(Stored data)
_ _ _ _ _ _ _

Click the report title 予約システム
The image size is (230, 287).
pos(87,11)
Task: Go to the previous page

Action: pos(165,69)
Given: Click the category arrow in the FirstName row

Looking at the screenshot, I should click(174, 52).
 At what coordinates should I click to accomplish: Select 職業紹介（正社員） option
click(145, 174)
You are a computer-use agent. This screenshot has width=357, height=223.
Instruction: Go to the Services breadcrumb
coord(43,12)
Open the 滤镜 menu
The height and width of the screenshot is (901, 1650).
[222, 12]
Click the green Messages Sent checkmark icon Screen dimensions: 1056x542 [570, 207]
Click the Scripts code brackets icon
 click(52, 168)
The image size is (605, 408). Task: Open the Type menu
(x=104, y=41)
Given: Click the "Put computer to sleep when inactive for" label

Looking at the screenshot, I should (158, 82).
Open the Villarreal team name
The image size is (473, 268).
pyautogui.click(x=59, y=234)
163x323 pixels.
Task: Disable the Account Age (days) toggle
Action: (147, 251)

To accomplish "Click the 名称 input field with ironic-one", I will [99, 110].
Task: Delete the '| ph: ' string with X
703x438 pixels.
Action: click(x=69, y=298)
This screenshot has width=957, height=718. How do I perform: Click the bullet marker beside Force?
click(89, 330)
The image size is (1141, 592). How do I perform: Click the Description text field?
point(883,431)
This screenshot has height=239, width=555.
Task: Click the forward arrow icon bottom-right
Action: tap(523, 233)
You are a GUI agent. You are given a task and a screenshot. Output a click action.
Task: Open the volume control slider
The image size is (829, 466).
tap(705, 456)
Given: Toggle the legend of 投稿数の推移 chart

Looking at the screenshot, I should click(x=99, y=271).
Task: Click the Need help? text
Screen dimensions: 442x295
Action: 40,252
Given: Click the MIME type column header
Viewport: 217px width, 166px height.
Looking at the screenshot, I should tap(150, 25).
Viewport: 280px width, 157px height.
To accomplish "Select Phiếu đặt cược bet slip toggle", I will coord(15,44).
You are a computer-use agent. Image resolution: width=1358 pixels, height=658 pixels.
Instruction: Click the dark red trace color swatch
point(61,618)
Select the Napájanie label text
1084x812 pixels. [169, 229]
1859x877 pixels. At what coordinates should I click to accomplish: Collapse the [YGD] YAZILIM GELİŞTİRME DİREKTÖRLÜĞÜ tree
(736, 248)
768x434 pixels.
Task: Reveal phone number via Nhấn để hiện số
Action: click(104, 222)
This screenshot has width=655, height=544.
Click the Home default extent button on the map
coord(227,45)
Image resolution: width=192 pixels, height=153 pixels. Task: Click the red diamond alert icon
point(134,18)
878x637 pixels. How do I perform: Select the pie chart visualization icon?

_ _ _ _ _ _ _

What to work on:
Without omitting any record, transcribe the data exactly.

Exercise output:
Click the report title 予約システム
The image size is (230, 287).
pos(87,11)
Task: Go to the previous page

Action: pos(165,69)
Given: Click the category arrow in the FirstName row

Looking at the screenshot, I should click(174, 52).
 At what coordinates should I click to accomplish: Select 職業紹介（正社員） option
click(145, 174)
You are a computer-use agent. This screenshot has width=357, height=223.
Instruction: Go to the Services breadcrumb
coord(43,12)
Open the 滤镜 menu
The height and width of the screenshot is (901, 1650).
[222, 12]
Click the green Messages Sent checkmark icon Screen dimensions: 1056x542 [570, 207]
Click the Scripts code brackets icon
 click(52, 168)
The image size is (605, 408). Task: Open the Type menu
(x=104, y=41)
Given: Click the "Put computer to sleep when inactive for" label

Looking at the screenshot, I should (158, 82).
Open the Villarreal team name
The image size is (473, 268).
pyautogui.click(x=59, y=234)
163x323 pixels.
Task: Disable the Account Age (days) toggle
Action: (147, 251)

To accomplish "Click the 名称 input field with ironic-one", I will [99, 110].
Task: Delete the '| ph: ' string with X
703x438 pixels.
Action: click(x=69, y=298)
This screenshot has width=957, height=718. How do I perform: Click the bullet marker beside Force?
click(89, 330)
The image size is (1141, 592). How do I perform: Click the Description text field?
point(883,431)
This screenshot has height=239, width=555.
Task: Click the forward arrow icon bottom-right
Action: tap(523, 233)
You are a GUI agent. You are given a task and a screenshot. Output a click action.
Task: Open the volume control slider
The image size is (829, 466).
tap(705, 456)
Given: Toggle the legend of 投稿数の推移 chart

Looking at the screenshot, I should click(x=99, y=271).
Task: Click the Need help? text
Screen dimensions: 442x295
Action: 40,252
Given: Click the MIME type column header
Viewport: 217px width, 166px height.
Looking at the screenshot, I should tap(150, 25).
Viewport: 280px width, 157px height.
To accomplish "Select Phiếu đặt cược bet slip toggle", I will coord(15,44).
You are a computer-use agent. Image resolution: width=1358 pixels, height=658 pixels.
Instruction: Click the dark red trace color swatch
point(61,618)
Select the Napájanie label text
1084x812 pixels. [169, 229]
1859x877 pixels. At what coordinates should I click to accomplish: Collapse the [YGD] YAZILIM GELİŞTİRME DİREKTÖRLÜĞÜ tree
(736, 248)
768x434 pixels.
Task: Reveal phone number via Nhấn để hiện số
Action: click(104, 222)
This screenshot has width=655, height=544.
Click the Home default extent button on the map
coord(227,45)
Image resolution: width=192 pixels, height=153 pixels. Task: Click the red diamond alert icon
point(134,18)
878x637 pixels. How do I perform: Select the pie chart visualization icon?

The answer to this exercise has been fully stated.